Getting the Most Out of Overseeding

If you’re planning on overseeding, do it early. For Bermuda and other creeping grass lawns, you need to prepare the yard for seeding by first dethatching. If your soil has a high clay content and is prone to compression, you should also aerate with a plug aerator prior to seeding. Ideally you want to put the seed down just before your lawn wakes up in spring. If your grass has already started growing, wait until it is ready for its first cut, as described above, then overseed and fertilize at the same time.

Smart Watering
Grass grows best with heavy, occasional (two or three times a week) watering. This allows the water to penetrate down to the root network, where it can be absorbed by the plant. It also softens the soil, which makes it easier for the root network to expand. But you don’t want to overdo it; if the ground gets too soft, the grass roots get no purchase in the sodden soil, and your lawn can easily get torn up.

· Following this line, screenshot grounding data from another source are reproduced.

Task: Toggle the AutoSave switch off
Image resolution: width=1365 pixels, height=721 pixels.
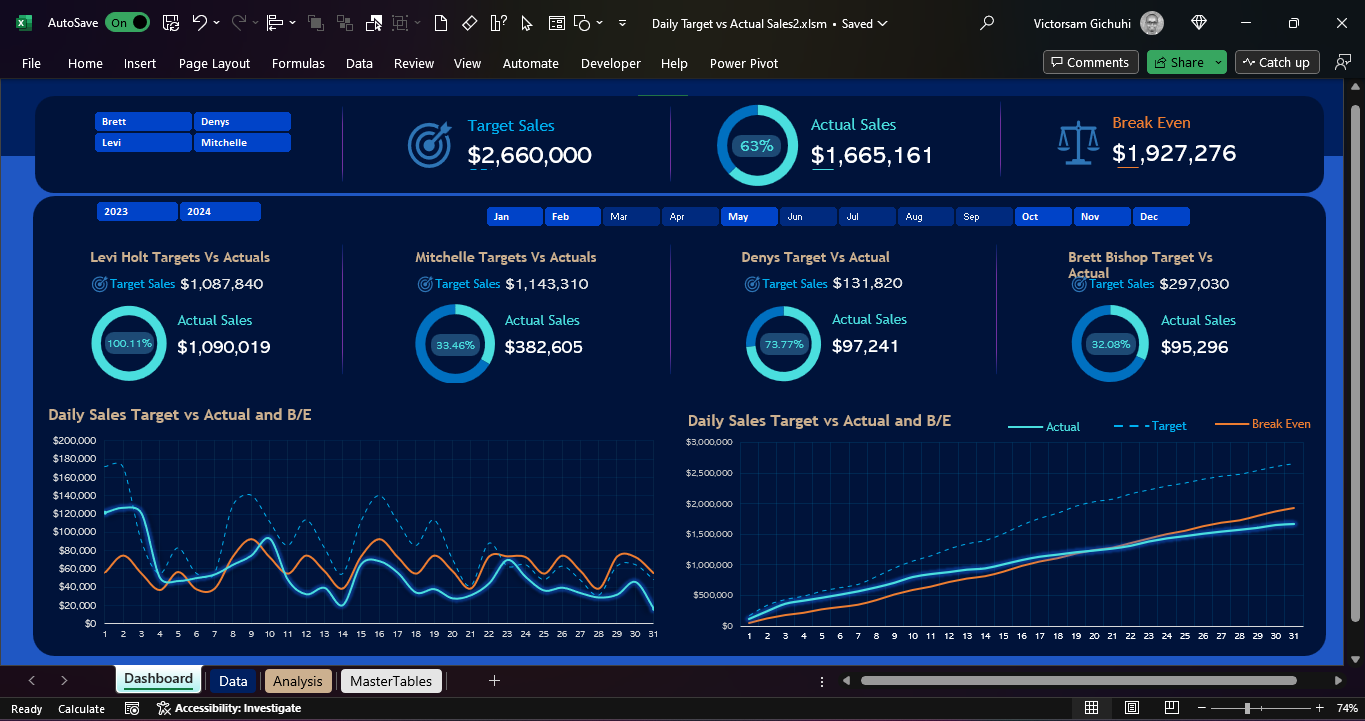Action: 127,23
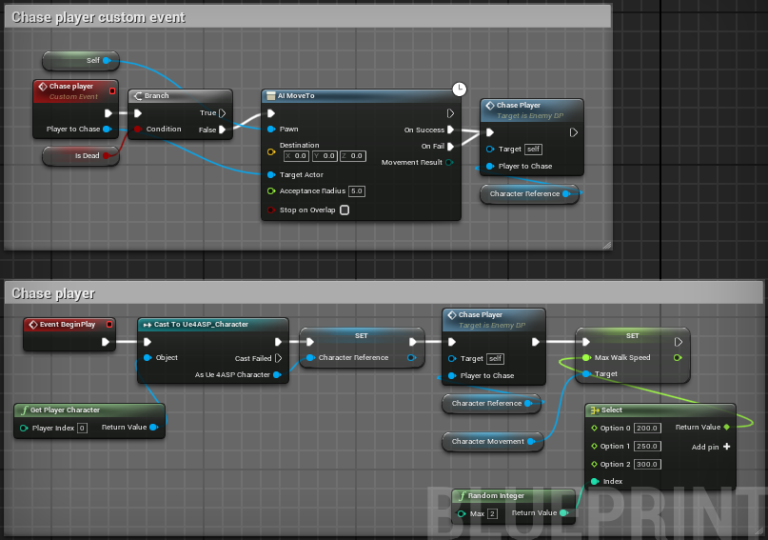Screen dimensions: 768x540
Task: Click the Option 1 value field on Select
Action: coord(649,446)

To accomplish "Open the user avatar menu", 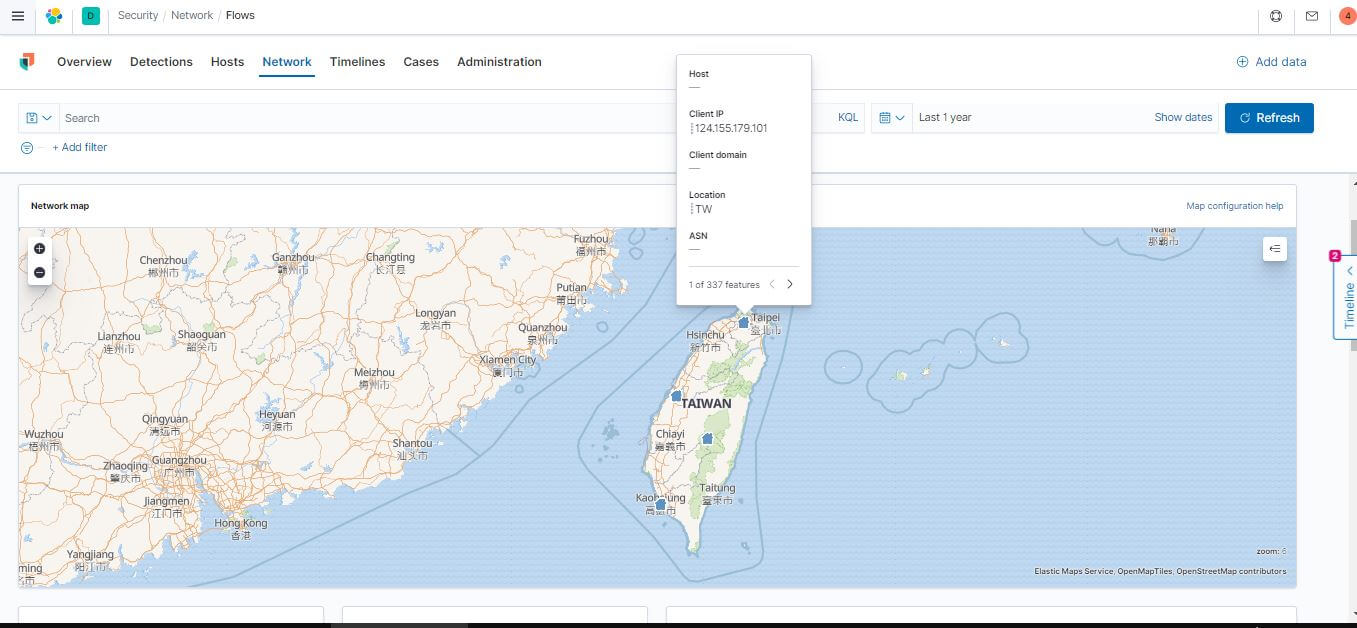I will pyautogui.click(x=1345, y=15).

In spring, you need to pay attention to the weather and make sure to turn off your irrigation system when Mother Nature takes care of the watering. And while light, frequent watering doesn’t do much for grass, it is exactly what grass seed needs. If you overseeded, water for a few minutes, several times a day until the seed sprouts–generally a week or two–then transition to less frequent, heavier watering over a couple of weeks. Also, skip a week of mowing once the new grass starts to grow. You’ll be out there with your Frisbee in no time.


Post a Comment

Enter the text shown above

  1. 3 Responses  to “Establishing Your Lawn in the Springtime”

  2. Aug 29, 2011
    You can dethatch any time, since for the most part you're just ripping out dead material. You definitely want to do it before overseeding or reseeding though, since you want to avoid tearing out any seedling grass. Also avoid doing it when the ground is particularly wet (possibly a difficult task in Oregon) because when the ground is really soft, you might accidentally pull mature grass out by the roots. Finally, your lawn will look kind of beat up after dethatching. If you dethatch while the grass is dormant, this "beat up" look will last until it starts growing, so for aesthetic reasons wait until your lawn is growing before dethatching.
  3. poptart12
    Aug 29, 2011
    Hey Shaq. I'm looking to have the same question answered, but for N Virginia. I found a lawncare forum that's pretty active, you may want to post there. Here's a related post (but for MO) still could be helpful: http://www.allaboutlawns.com/forum/viewtopic.php?f=1&t=2360
  4. Shaq
    Aug 29, 2011
    Thanks for the timely post, Brett. I see (from your bio) that you own a landscaping company in North Carolina -- I think it's a little warmer there than it is in Oregon. Is there a recommended temperature, or range, for when I should start dethatching? My lawn is looking pretty gnarly and I think I'm going to have to do some pretty heavy overseeding this year.